In a recent interview with British television, Iceland’s president, Olafur Ragnar Grimsson, denounced Britain for its legal justification for seizing Icelandic assets. “We were there together with al Qaeda and the Taliban on that list,” he said. “We have not forgotten that in Iceland.” He referred to the maneuver as Britain’s “eternal shame.”

After the 2008 crash, the government tried twice to settle the Icesave debts. But the country’s voters, asked to approve settlement plans in two separate referendums, rejected the proposals. Foreign holders of bonds issued by Icesave’s corporate parent, Landsbanki, and two other failed Icelandic banks lost some $85 billion. Those losses were not at issue in the Luxembourg case, which involved only customers with bank deposits.

Iceland’s government, in a statement by its foreign ministry after Monday’s verdict, said Landsbanki had already paid out some $4.5 billion to Icesave depositors, covering nearly half of all initial claims by individuals, charities and others in Britain and the Netherlands. The ministry said the bank would eventually reimburse the rest.

“It is a considerable satisfaction that Iceland’s defense has won the day in the Icesave case,” the government said in its statement. The Luxembourg ruling, it added, “brings to a close an important stage in a long saga,” and “Icesave is now no longer a stumbling block to Iceland economic recovery.”

Iceland’s economy, which went into a nosedive after the banking crash, is now growing again. The credit-rating agency Fitch recently raised its rating of the country’s debt, noting that its ‘‘unorthodox crisis policy response has succeeded in preserving sovereign creditworthiness.’’

But the Icesave saga has clouded the recovery.

Icesave collapsed in October 2008 along with its parent, Landsbanki, and the rest of Iceland’s banking sector.

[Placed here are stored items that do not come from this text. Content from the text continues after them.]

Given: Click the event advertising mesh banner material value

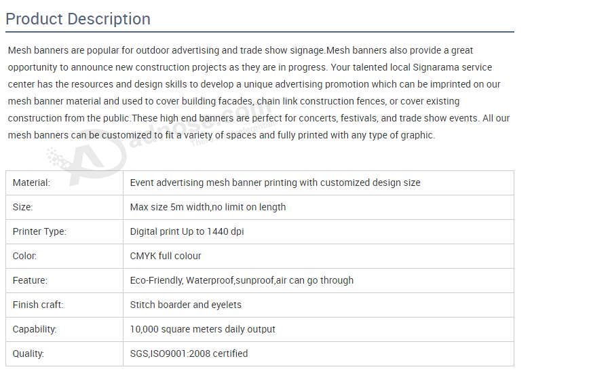Looking at the screenshot, I should [275, 183].
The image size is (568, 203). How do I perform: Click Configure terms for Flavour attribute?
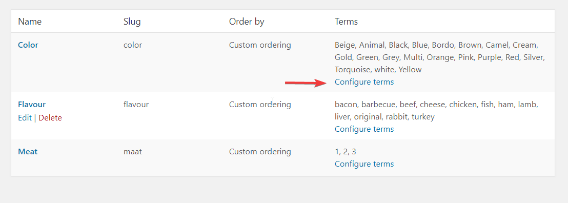[x=364, y=129]

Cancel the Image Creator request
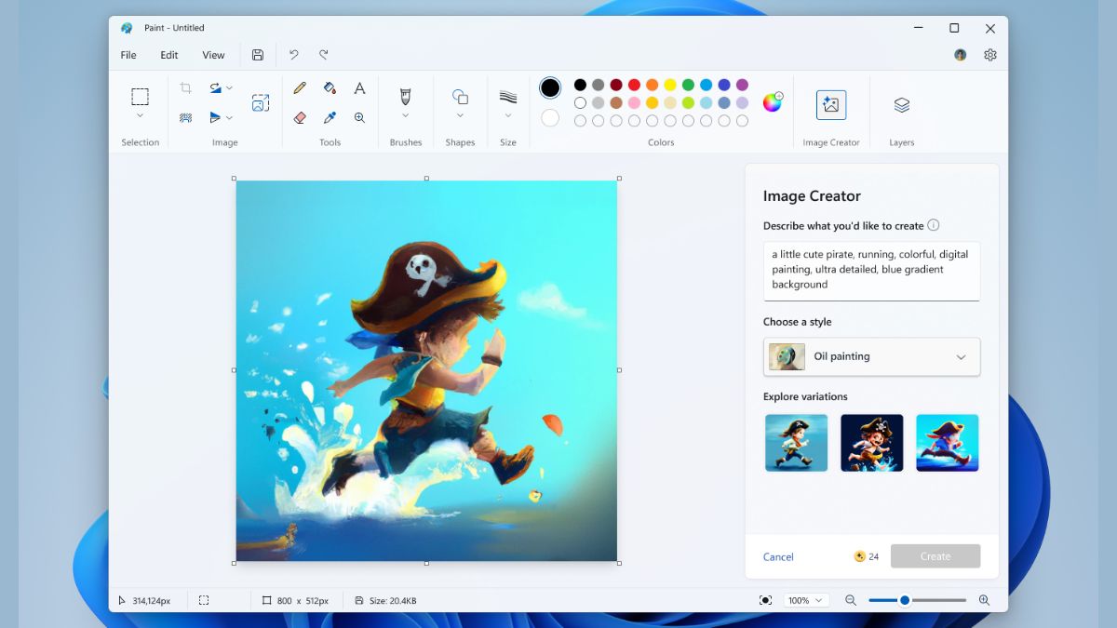point(778,556)
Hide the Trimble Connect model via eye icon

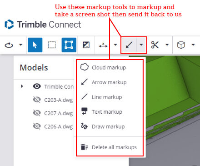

Caught in the wreckage were some 350,000 people in Britain and the Netherlands who, lured by unusually high interest rates, had put their money in Icesave accounts.

The government protected the deposits of Icelanders who had money in failed banks by moving them into new, solvent versions of the banks. But it declined to cover the losses of foreigners with online accounts operated by Icesave, a move that prompted complaints of illegal discrimination to the court in Luxembourg.

The case against Iceland was bought by the Surveillance Authority of the European Free Trade Association and revolved around interpretation of a European Union directive requiring that deposits in European banks be covered equally by deposit guarantee systems. Britain and the Netherlands supported the case.

But the court, according to a statement summarizing the verdict, ruled that the directive on guaranteeing bank deposits did not oblige Icelandic authorities to ensure immediate payment to depositors in Britain and the Netherlands “in a systemic crisis of the magnitude experienced in Iceland.”

Iceland argued that all Icesave depositors would eventually get their money back, but that the government, confronted in 2008 with a total breakdown of the financial system, did not have the means to offer immediate payment of all claims. The court also cleared Iceland of complaints that it violated nondiscrimination rules when it protected domestic depositors by moving their accounts to solvent new banks but reneged on protecting foreign depositors in Icesave.